### HOW TO COMPLETE THIS TASK
Which of the lines below mention the word "computer"? Pull each one out.

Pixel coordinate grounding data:

══════════════════════════════

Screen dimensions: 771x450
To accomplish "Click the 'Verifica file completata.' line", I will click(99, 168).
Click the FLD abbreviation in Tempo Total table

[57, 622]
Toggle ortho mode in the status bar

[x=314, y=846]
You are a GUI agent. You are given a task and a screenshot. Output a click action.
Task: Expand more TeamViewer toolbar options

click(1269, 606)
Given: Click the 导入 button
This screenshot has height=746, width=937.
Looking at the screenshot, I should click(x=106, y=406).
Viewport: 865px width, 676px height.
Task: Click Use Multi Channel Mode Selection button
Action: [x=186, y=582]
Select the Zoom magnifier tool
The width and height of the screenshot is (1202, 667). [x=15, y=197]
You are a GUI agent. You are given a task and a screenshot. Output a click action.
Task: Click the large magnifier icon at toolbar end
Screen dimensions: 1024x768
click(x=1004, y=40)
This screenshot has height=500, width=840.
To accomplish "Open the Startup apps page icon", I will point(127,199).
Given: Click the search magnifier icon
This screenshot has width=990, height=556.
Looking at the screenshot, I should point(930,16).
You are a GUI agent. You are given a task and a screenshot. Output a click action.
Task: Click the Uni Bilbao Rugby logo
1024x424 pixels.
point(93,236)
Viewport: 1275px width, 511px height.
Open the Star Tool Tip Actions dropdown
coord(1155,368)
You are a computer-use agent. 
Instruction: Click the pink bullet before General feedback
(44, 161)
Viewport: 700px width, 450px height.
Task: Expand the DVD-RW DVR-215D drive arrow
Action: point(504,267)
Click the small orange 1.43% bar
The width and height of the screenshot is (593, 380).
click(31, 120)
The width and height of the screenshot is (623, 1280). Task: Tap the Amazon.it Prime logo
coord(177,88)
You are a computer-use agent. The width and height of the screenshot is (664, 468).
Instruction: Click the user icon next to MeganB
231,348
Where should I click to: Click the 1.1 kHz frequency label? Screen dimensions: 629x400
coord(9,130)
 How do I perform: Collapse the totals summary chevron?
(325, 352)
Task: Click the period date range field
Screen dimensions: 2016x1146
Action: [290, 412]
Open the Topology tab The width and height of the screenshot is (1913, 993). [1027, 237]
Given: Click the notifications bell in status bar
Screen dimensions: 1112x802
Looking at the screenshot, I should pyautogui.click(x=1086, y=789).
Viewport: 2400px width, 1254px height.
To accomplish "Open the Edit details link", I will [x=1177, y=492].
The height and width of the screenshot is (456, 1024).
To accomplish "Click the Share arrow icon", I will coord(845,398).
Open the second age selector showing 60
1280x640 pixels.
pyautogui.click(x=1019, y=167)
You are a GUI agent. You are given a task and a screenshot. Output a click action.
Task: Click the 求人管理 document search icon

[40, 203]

══════════════════════════════

### EXERCISE OUTPUT
You are a computer-use agent. 
You are a computer-use agent. The width and height of the screenshot is (664, 468).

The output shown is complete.